(Stored data)

*** Begin section ***

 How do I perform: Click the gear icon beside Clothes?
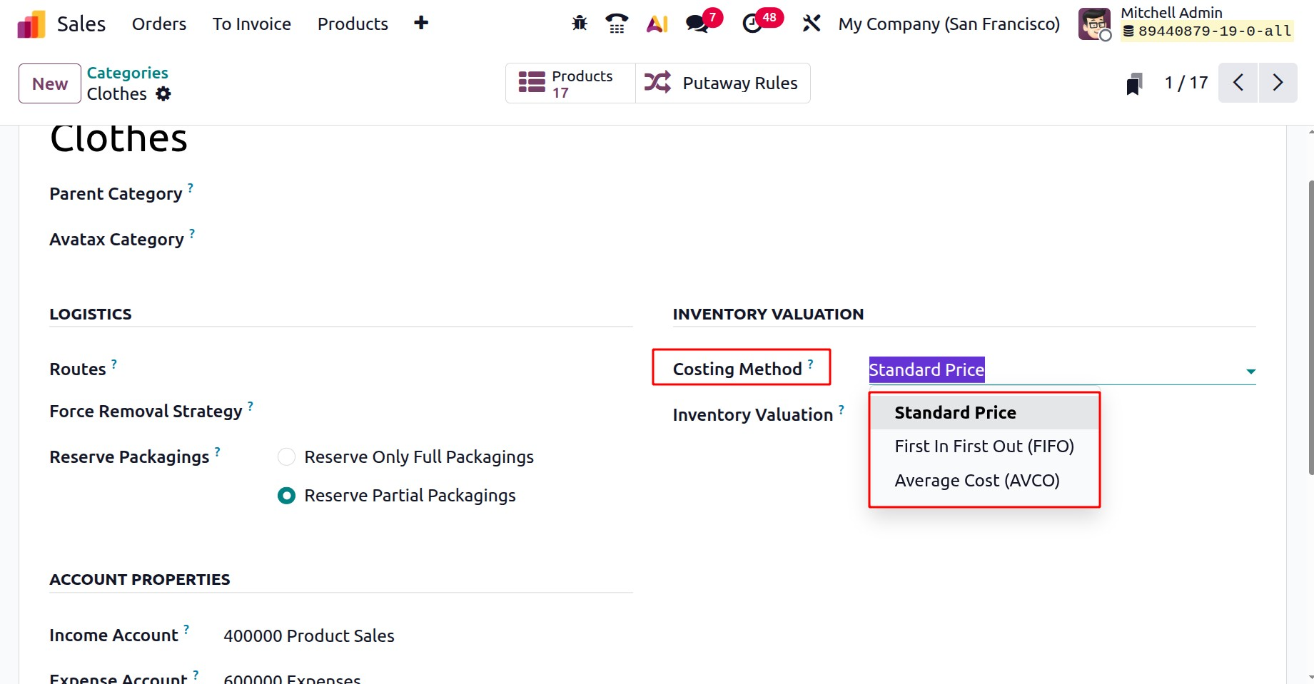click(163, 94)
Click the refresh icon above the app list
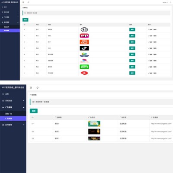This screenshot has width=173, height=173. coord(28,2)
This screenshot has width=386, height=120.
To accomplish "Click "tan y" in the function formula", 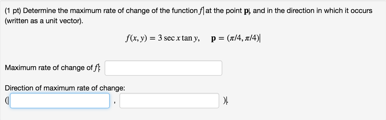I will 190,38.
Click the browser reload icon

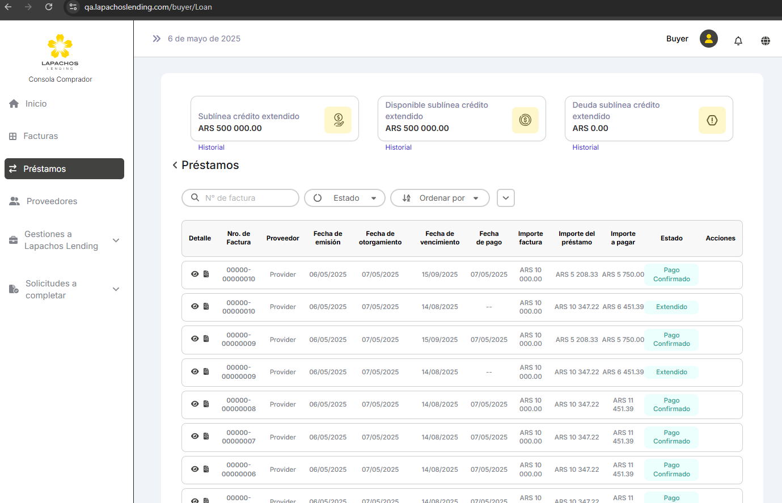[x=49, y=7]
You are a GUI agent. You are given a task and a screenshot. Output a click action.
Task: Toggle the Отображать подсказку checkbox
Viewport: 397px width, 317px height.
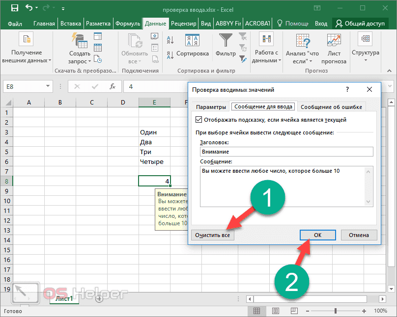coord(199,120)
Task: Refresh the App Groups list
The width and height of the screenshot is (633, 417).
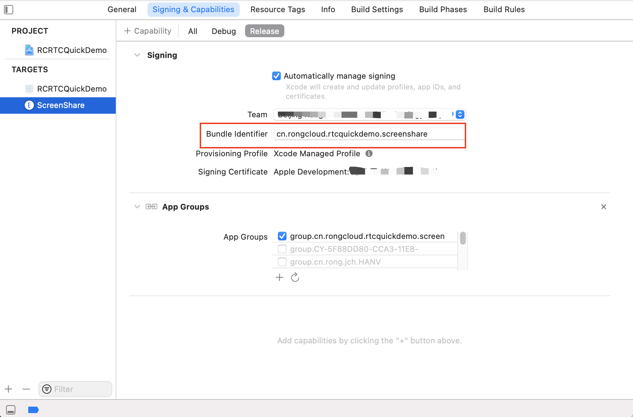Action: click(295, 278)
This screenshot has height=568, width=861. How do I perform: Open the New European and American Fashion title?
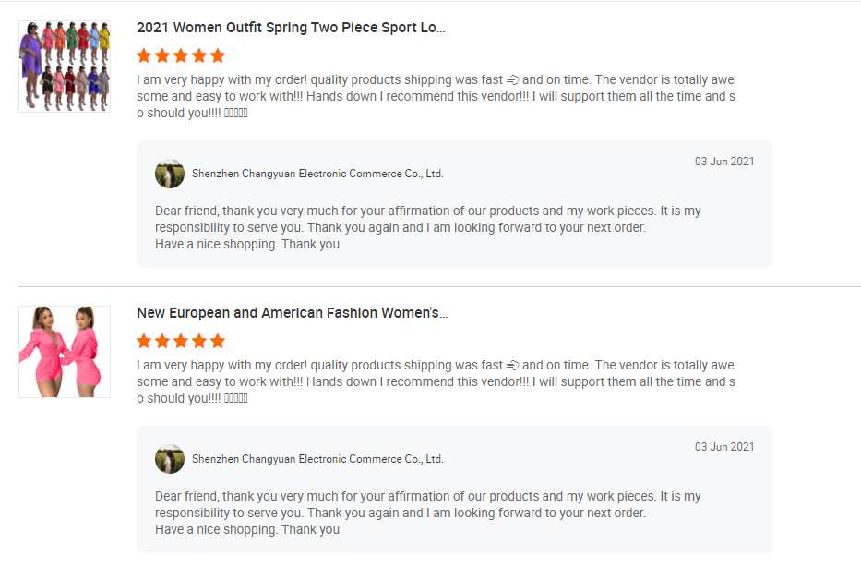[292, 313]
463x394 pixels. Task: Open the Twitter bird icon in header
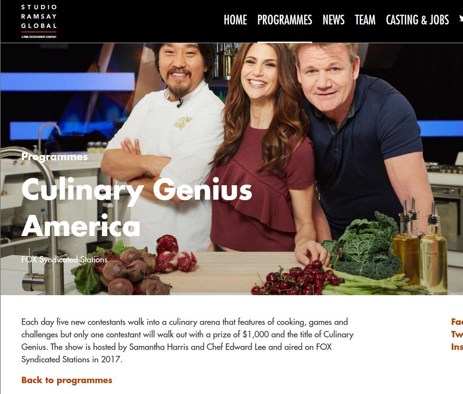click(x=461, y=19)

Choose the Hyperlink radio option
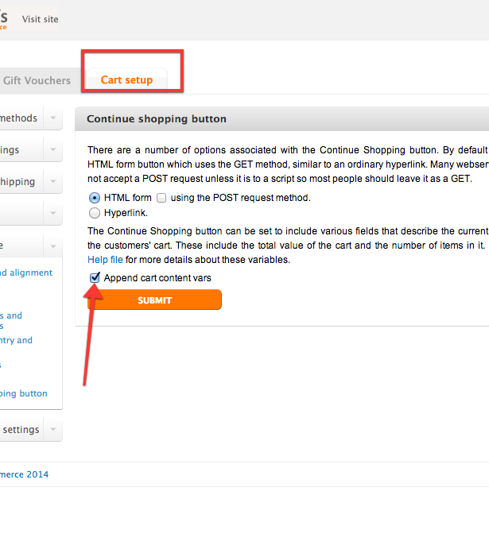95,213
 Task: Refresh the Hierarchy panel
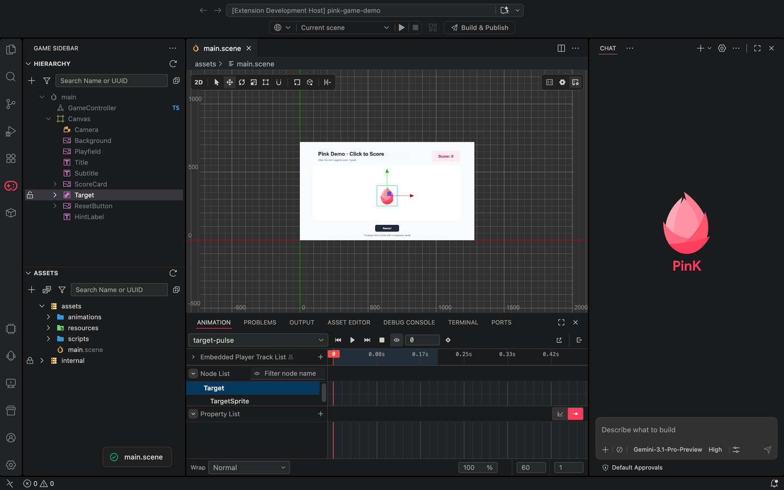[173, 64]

*** End section ***

__AIM OF THE TASK__:
Omit the pictures and retype exactly the lines from the one containing "This screenshot has height=568, width=861." through the end of the entries above.

__RESPONSE__:
This screenshot has height=568, width=861. How do I perform: Open the New European and American Fashion title?
[292, 313]
463x394 pixels. Task: Open the Twitter bird icon in header
click(x=461, y=19)

Choose the Hyperlink radio option
95,213
 Task: Refresh the Hierarchy panel
[173, 64]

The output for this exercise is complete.